実はほぼ完成の書きかけでデータが消えてしまってから更新のタイミングを逃してました。ボツにしようかとも思ったのですがもう一度書きます。*1

 

今回は長月達平氏の原作を元にしたアニメ『Re:ゼロから始める異世界生活』1期(2016)と2期(2020,2021)、OVAの感想(あまり本編内容には触れませんが)です。ここ何年もお馴染みの”小説家になろう”発人気作の書籍化アニメ化という流れですが、派生作品にゲーム化コラボレーション等、このタイプの作品の中では一二を争う大人気作品となります。

 

ではいつものPVをどうぞ。

youtu.be

 

 

楽じゃない異世界召喚

なろう大好き「異世界転生(召喚)」にいわゆる「ループもの」と言われるジャンルの組み合わせになります。*2困難な状況を失敗しては時間を巻き戻し、残った経験や集めた知識で解決する、というやつです。有名なのは『時をかける少女』『STEINS;GATE』『涼宮ハルヒの憂鬱』のエピソード「エンドレスエイト」あたりでしょうか。忘れたころに名作が出てくるジャンルのイメージです。*3

 

主人公のスバルは不登校の高校生で、深夜のコンビニ帰りにいつもの*4欧州中世風異世界にほぼ体ひとつで放り出される。

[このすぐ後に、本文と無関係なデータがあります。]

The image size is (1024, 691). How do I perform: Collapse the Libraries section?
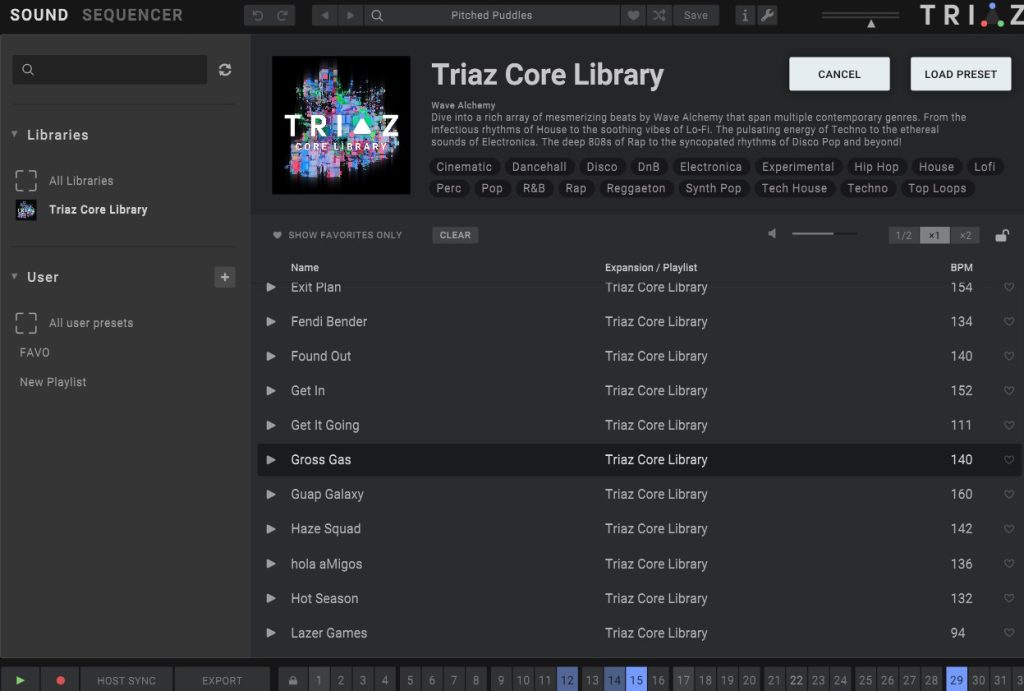click(15, 135)
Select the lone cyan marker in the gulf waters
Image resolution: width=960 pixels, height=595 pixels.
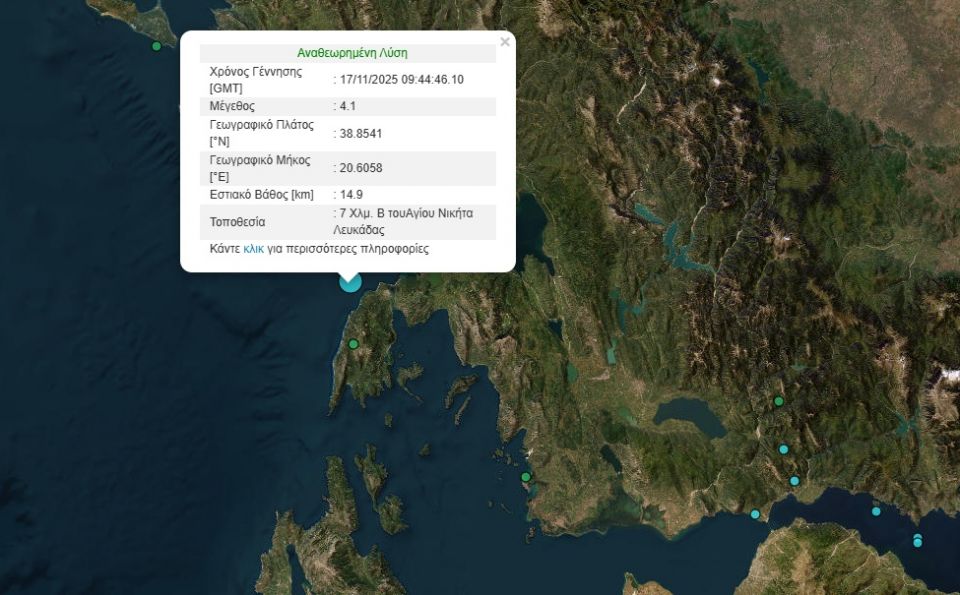(x=876, y=511)
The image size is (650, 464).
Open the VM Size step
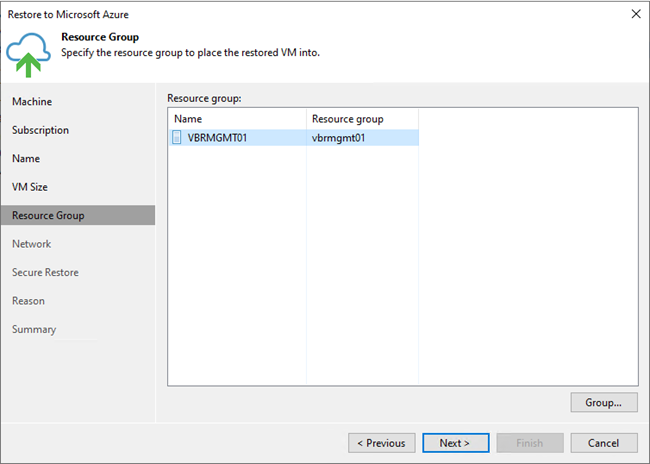(x=29, y=187)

取り合えず街をうろうろ、早速ならず者に絡まれたところヒロインのエミリアに助けられます。この世界の右も左もわからず目的もないので恩返しで手伝うことに。早速彼女の探し物に付き添ったところ彼女共々あっさり殺されてしまうが気が付けばエミリアと出会う前で─ という感じで後は是非観ていただいて。

 

なろうといえばチートで無双!引きこもり、過労、コンビニ食品、恋人もいない等々辛かった前世とはさっぱりおさらば悠々自適でモテモテ!・・・もちろんなろうの代表的作品どころか近年でも有数の人気タイトルがそんなイージーなわけないです。チートどころか能力は何もありません。*5

ただしやり直せる。使いようによっては充分異世界生活を楽しく充実でき・・・れば良かったんですけどねぇ・・・

 

ボディーに効く工夫されたループ

ループしても記憶は維持されるので、行動を変えて問題の原因を回避したりループを前提に大胆に情報を集めたりと、大抵のループものにおけるループは基本的には困難に立ち向かう手段として利用されると思います。そして同じシーンを繰り返して解決するのを繰り返す構造はより単調になり陳腐化するでしょう。

 

しかし本作ではループすると、スバルの体に魔女の臭いがまとわりつきます。この世界において魔女は忌まわしき存在で、順調な部分は同じように行動することでなぞりたいと思っても魔女の臭いのする人間として怪しまれ、友好的だった人間の行動が敵対的なものに変化したり、協力者を増やすにも難しくなったりと事態が複雑化しループに厳しいデメリットが伴います。

 

ループしていることを伝えようとすると文字通り心臓ギュッとされちゃうオマケ付き。状況を理解されない孤独、立ち向かおうとしては空回りし、怪しい人間だと思われても協力してくれる方法や変わる行動を予測しないと解決できない。これはメンタルに来ます。

 

スバルのぐっとこらえて欲しいところで我慢できない直情的な性格や、無理に強がるカラ元気さ、セリフ回し、自分だけが繰り返し苦労しているのにそうとは知らず思うようにいかない状況に周囲へ当たってしまう事もある姿に、(これは多少同情できるが)スバルをウザいと感じる人も少なからずいるようです

しかし単にループを乗り越えるだけじゃなくてなるべく周りの皆も良くなるように、くじけても諦めずに真剣に頑張って、少しづつ信じてくれる人を増やして複雑になっていく問題を解決していく姿。何度も死ぬ苦しみ、精神的消耗に対してささやかな報いとヒロインのもたらす一筋の光。スバルの勇気と成長、決着のカタルシスが本作の最大の魅力と言えるでしょう。ループ構造のデメリットを昇華させるこの工夫は非常に上手いと感心しました。アニメでうるっとしたのは久しぶりでした。涙もろくなっただけかも

 

続きが気になるストーリー展開、キャラの掘り下げとの噛み合いも自然です。劇中歌も感動的なシーンをより盛り上げるように効果的に使われていて良かったです。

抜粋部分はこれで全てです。